Tool #1: ProductRating
Product name: AWSの本
Rating: ★★★★★
Comment: とても良い本でAWSの基礎がしっかり学べました。

When Failed

Let's try running it with just "Great" as the review comment:

uv run main.py
Tool #1: ProductRating
tool_name=<ProductRating> | structured output validation failed | error_message=<Validation failed for ProductRating. Please fix the following errors:
- Field 'review_comment': Value error, レビューコメントは10文字以上必要です>
Please make your review comment at least 10 characters long and resubmit your rating. Your current comment "最高" is only 2 characters. For example, write something like "AWSの本がとても分かりやすく、最高の学習リソースになりました!" which is more than 10 characters.
Tool #2: ProductRating
Product name: AWSの本
Rating: ★★★★★
Comment: AWSの本がとても分かりやすく、最高の学習リソースになりました!

Although it produced an error, it forced a structured output by retrying!
Looking at the official documentation, it states that when validation issues are detected, it automatically retries for resolution - so this seems to be the default behavior. This behavior is something to be aware of. For cases where strict validation is needed, we might prefer to reject the input. It seems more reliable to evaluate structured data with pure logic rather than relying on this validation.
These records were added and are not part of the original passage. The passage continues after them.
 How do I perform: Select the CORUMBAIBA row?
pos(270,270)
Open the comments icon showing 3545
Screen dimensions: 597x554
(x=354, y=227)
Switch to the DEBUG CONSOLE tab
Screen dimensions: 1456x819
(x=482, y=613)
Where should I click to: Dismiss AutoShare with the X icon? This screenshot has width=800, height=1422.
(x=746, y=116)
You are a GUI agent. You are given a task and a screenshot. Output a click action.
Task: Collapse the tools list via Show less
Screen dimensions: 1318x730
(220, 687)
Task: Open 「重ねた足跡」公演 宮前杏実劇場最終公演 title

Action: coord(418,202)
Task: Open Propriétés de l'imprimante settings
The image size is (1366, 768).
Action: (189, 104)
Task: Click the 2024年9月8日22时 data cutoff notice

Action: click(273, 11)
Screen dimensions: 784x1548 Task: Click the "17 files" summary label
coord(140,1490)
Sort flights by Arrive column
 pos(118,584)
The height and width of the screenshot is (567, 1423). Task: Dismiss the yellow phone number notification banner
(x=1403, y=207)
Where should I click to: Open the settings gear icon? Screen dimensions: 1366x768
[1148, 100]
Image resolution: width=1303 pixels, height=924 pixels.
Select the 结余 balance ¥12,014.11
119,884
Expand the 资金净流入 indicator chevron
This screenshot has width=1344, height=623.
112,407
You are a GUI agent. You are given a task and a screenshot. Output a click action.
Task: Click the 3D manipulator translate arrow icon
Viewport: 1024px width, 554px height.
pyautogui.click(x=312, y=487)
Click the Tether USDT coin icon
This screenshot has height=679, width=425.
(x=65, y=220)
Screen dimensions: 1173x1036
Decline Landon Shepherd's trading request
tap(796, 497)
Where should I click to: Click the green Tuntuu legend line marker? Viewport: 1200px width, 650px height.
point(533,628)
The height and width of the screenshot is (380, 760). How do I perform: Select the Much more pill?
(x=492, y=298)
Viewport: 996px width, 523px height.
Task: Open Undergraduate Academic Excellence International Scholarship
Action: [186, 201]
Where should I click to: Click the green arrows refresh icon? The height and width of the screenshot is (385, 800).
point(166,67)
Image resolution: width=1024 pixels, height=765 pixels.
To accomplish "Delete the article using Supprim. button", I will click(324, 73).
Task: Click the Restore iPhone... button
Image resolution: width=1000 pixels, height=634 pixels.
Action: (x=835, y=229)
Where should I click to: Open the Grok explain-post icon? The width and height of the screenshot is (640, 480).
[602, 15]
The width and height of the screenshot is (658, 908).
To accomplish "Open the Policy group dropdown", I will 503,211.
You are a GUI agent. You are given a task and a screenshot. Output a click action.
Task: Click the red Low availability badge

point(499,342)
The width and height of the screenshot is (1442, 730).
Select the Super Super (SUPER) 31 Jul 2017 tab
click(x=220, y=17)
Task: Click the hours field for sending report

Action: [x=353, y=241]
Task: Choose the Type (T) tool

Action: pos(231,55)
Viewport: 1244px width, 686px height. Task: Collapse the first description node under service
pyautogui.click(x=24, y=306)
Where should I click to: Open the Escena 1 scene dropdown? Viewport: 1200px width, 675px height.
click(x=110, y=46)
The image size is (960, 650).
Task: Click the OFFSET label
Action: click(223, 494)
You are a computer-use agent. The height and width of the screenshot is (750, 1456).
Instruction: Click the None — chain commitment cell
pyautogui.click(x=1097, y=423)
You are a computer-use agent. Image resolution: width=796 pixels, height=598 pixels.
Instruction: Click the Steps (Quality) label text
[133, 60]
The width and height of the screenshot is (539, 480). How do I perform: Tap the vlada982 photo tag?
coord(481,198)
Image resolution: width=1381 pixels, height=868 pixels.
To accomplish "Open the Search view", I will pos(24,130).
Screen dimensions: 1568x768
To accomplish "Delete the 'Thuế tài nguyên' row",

This behavior is also reported in GitHub Issue #1108, and currently there's no parameter provided to limit the number of retries. If you want to limit retries, you can use Hooks to forcibly stop it.

https://strandsagents.com/latest/documentation/docs/user-guide/concepts/agents/hooks/#limit-tool-counts

Error Handling

Error handling is important when there's an issue parsing structured output. Strands Agents throws a StructuredOutputException in such cases:

from strands import Agent
from strands.models import BedrockModel
from strands.types.exceptions import StructuredOutputException
from pydantic import BaseModel, Field

class StrictModel(BaseModel):
    """Model with strict constraints"""
    name: str = Field(description="Name", min_length=1)
    age: int = Field(description="Age", ge=0, le=150)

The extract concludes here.